GIVEN RECORDS:

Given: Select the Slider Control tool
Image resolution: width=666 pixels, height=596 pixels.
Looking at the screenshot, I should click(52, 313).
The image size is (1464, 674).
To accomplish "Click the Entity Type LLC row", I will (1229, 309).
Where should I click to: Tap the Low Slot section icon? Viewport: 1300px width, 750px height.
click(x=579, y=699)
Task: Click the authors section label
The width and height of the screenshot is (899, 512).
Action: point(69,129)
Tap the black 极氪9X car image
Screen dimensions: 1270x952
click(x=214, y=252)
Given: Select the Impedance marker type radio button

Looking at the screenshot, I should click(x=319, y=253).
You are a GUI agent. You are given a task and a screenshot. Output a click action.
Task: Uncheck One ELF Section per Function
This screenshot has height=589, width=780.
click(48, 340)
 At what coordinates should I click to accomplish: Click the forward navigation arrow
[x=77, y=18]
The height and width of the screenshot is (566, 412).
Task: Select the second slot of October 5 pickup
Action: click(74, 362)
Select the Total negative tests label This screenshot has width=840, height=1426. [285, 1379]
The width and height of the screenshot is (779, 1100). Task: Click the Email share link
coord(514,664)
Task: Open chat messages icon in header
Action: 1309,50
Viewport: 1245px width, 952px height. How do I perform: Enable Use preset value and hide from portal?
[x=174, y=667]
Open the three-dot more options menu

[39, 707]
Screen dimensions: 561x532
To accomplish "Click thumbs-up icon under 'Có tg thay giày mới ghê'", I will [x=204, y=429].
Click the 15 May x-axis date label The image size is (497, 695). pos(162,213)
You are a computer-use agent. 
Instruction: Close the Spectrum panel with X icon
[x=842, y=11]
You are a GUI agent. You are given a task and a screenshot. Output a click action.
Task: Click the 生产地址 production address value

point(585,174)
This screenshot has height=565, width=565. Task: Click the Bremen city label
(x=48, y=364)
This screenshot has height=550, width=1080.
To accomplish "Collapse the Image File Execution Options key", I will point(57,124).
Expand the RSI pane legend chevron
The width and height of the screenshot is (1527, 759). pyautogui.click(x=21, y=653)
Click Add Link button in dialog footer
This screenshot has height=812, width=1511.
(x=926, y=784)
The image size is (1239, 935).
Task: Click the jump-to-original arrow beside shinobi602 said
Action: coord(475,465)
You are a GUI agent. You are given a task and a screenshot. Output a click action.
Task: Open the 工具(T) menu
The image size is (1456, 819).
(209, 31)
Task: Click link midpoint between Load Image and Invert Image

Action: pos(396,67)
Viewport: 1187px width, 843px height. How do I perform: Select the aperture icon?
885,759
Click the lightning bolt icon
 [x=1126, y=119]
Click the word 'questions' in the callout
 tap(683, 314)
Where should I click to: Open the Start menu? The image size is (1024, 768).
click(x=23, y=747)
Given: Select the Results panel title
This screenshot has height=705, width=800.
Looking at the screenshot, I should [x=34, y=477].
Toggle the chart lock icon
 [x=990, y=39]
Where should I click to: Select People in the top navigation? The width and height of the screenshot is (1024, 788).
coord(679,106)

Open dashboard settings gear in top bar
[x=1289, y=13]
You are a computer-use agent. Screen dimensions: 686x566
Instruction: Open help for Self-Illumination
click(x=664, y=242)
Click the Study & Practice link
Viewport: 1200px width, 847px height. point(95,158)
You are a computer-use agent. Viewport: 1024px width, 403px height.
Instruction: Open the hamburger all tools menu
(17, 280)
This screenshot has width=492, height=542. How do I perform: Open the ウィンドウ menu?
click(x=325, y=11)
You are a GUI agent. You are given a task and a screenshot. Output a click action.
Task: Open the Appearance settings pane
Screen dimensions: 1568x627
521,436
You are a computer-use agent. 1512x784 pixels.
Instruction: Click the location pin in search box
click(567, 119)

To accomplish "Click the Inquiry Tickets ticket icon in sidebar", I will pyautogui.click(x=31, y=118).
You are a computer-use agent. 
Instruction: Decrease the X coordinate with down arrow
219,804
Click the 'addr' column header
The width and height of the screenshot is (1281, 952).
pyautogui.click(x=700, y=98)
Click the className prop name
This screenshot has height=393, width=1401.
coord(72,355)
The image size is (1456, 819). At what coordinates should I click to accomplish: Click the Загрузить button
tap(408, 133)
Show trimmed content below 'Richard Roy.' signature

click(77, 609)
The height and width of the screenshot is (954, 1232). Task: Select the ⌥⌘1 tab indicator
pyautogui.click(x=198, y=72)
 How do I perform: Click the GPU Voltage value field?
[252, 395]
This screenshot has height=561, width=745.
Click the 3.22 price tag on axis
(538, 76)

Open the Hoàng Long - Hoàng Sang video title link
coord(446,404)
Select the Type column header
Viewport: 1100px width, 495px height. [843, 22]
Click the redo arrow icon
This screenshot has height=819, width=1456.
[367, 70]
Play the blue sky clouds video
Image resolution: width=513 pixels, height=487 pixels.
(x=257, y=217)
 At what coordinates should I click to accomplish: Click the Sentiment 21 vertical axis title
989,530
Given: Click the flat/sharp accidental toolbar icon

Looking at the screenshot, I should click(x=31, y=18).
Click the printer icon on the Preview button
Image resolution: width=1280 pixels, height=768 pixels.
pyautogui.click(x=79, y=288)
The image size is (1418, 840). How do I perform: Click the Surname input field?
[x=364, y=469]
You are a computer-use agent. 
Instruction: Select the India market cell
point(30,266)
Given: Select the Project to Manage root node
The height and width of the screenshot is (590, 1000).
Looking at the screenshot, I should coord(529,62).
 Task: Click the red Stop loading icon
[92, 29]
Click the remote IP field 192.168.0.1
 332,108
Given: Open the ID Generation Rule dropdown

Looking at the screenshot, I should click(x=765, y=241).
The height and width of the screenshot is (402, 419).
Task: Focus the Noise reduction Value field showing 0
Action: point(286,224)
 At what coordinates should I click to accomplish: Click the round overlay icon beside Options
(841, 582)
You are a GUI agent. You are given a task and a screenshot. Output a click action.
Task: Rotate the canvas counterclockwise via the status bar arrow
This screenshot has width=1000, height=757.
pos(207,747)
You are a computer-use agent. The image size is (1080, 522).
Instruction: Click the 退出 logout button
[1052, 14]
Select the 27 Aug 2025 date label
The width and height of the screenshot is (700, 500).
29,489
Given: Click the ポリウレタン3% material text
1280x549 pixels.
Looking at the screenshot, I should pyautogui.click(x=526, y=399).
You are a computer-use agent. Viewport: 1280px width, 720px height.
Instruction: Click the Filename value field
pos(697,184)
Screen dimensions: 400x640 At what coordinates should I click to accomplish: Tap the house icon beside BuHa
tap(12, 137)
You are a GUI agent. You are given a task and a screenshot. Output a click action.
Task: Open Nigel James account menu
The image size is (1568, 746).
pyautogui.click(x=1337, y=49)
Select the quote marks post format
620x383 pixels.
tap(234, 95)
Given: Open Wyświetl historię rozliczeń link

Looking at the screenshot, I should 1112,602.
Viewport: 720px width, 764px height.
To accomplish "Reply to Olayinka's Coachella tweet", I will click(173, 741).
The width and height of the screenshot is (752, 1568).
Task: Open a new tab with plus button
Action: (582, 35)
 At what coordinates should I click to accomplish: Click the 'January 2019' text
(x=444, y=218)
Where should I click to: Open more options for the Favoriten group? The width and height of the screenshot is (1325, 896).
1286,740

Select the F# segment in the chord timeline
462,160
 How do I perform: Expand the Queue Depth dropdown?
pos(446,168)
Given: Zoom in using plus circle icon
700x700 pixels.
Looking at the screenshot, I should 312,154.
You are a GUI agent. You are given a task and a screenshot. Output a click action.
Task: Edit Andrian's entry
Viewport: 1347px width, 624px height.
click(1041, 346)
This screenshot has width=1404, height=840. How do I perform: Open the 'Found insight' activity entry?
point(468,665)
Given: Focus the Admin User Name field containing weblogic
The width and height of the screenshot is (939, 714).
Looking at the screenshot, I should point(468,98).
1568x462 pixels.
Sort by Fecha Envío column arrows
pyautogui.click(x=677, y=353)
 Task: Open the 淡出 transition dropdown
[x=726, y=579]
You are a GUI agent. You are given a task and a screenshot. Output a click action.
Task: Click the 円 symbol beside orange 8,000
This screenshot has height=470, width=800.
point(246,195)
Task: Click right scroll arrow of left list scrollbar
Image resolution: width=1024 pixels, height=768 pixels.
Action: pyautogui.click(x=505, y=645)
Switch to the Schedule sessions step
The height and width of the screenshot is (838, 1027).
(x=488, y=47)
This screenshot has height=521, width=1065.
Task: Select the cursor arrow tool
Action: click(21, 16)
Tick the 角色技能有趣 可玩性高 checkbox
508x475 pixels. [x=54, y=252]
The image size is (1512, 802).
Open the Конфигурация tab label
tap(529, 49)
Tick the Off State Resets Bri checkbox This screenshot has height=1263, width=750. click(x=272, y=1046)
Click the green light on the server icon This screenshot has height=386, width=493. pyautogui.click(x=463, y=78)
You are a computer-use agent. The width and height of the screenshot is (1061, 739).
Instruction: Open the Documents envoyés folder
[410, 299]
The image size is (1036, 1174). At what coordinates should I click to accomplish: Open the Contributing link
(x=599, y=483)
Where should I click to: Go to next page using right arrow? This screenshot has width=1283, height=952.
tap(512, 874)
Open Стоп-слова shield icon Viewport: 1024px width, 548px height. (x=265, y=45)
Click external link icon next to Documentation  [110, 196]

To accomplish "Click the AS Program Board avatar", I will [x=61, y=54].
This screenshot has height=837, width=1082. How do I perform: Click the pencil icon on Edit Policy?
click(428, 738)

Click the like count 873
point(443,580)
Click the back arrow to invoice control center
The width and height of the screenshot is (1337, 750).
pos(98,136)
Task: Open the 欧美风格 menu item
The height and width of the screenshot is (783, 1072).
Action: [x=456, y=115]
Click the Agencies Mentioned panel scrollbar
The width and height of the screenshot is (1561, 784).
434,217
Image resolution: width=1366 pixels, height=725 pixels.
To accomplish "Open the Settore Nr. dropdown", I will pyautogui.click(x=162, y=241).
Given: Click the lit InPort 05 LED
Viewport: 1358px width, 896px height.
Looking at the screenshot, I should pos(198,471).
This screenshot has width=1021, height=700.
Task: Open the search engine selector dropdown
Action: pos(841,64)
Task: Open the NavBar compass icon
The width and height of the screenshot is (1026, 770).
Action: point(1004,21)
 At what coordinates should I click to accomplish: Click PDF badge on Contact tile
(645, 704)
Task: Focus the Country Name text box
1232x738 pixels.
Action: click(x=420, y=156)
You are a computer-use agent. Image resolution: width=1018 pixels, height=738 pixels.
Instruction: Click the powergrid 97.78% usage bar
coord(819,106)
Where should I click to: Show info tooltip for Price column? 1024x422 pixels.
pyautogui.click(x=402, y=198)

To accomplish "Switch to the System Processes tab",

JOB:
Switch "lightning bolt" to "thunderbolt" in the entries, starting with the line that contains "Expand the RSI pane legend chevron" and going on through the line that contains "click(x=23, y=747)". Return only those lines, with everything else left unchanged.

TASK RESULT:
Expand the RSI pane legend chevron
The width and height of the screenshot is (1527, 759). pyautogui.click(x=21, y=653)
Click Add Link button in dialog footer
This screenshot has height=812, width=1511.
(x=926, y=784)
The image size is (1239, 935).
Task: Click the jump-to-original arrow beside shinobi602 said
Action: coord(475,465)
You are a GUI agent. You are given a task and a screenshot. Output a click action.
Task: Open the 工具(T) menu
The image size is (1456, 819).
(209, 31)
Task: Click link midpoint between Load Image and Invert Image

Action: pos(396,67)
Viewport: 1187px width, 843px height. How do I perform: Select the aperture icon?
885,759
Click the thunderbolt icon
 [x=1126, y=119]
Click the word 'questions' in the callout
 tap(683, 314)
Where should I click to: Open the Start menu? The image size is (1024, 768).
click(x=23, y=747)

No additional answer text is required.